The method will be tested in India
India is one of the developing countries in Asia with extensive textile production, where large amounts of dyes are released into lakes, rivers, and streams every year. The consequences for humans and the environment are serious. Water contaminant contains dyes and heavy metals and can cause skin damage with direct contact and increase the risk of cancer and organ damage when they enter into the food chain. Additionally, nature is affected in several ways, including the impairment of photosynthesis and plant growth.
Conducting field studies in India is an important next step, and the Chalmers researchers are now supporting their Indian colleagues in their efforts to get some of the country’s small-scale industries to test the method in reality. So far, laboratory tests with industrial water have shown that more than 80 percent of the dye pollutants are removed with the new method, and Gunnar Westman sees good opportunities to further increase the degree of purification.

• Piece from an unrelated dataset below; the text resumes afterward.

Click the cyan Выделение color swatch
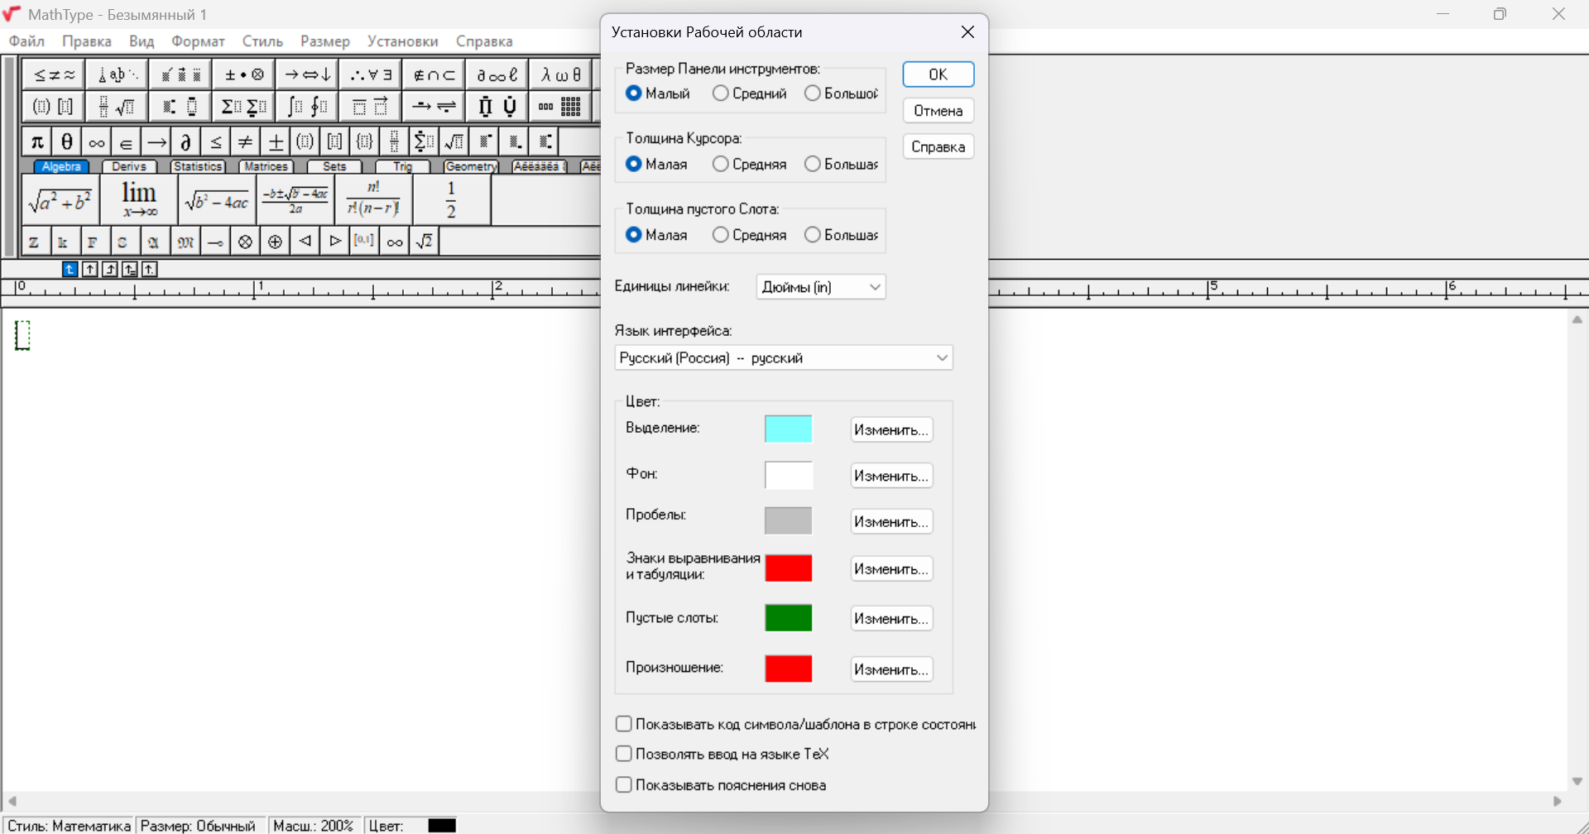 (x=789, y=429)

“Going from discharging completely untreated water to removing 80 percent of the pollutants is a huge improvement, and means significantly less destruction of nature and harm to humans. In addition, by optimizing the pH and treatment time, we see an opportunity to further improve the process so that we can produce both irrigation and drinking water. It would be fantastic if we can help these industries to get a water treatment system that works, so that people in the surrounding area can use the water without risking their health,” he says.

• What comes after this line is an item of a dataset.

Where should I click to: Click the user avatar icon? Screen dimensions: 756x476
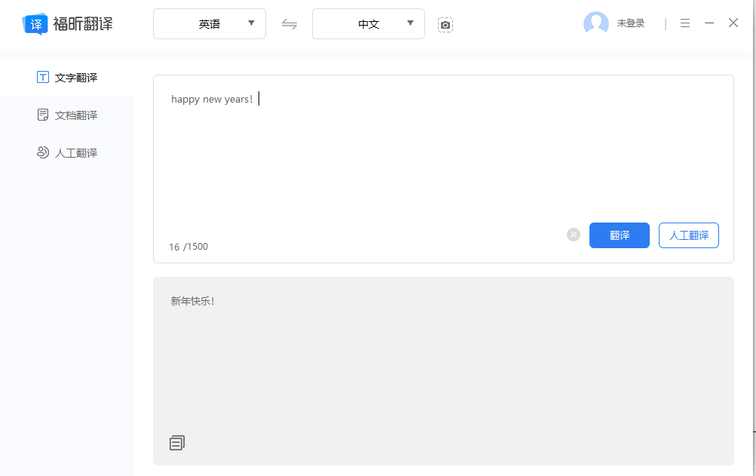(x=595, y=23)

Can be used against other types of pollutants
Gunnar Westman also sees great opportunities to use cellulose nanocrystals for the treatment of other water pollutants than dyes. In a previous study, the research group has shown that pollutants of toxic hexavalent chromium, which is common in wastewater from mining, leather, and metal industries, could be successfully removed with a similar type of cellulose-based material. The group is also exploring how the research area can contribute to the purification of antibiotic residues.
“There is great potential to find good water purification opportunities with this material, and in addition to the basic knowledge we have built up at Chalmers, an important key to success is the collective expertise available at the Wallenberg Wood Science Center,” he says.
References: “Cellulose Nanocrystals Derived from Microcrystalline Cellulose for Selective Removal of Janus Green Azo Dye” by Ruchi Aggarwal, Anjali Kumari Garg, Deepika Saini, Sumit Kumar Sonkar, Amit Kumar Sonker and Gunnar Westman, 26 December 2022, Industrial & Engineering Chemistry Research.
DOI: 10.1021/acs.iecr.2c03365
“Sunlight promoted removal of toxic hexavalent chromium by cellulose derived photoactive carbon dots” by Ruchi Aggarwal, Deepika Saini, Sumit Kumar Sonkar, Amit Kumar Sonker and Gunnar Westman, 17 September 2021, Chemosphere.
DOI: 10.1016/j.chemosphere.2021.132287
The research was funded by the Wallenberg Wood Science Center, WWSC and the Indian group research is funded by Science and Engineering Research Board under Department of Science and Technology (DST-SERB) Government of India.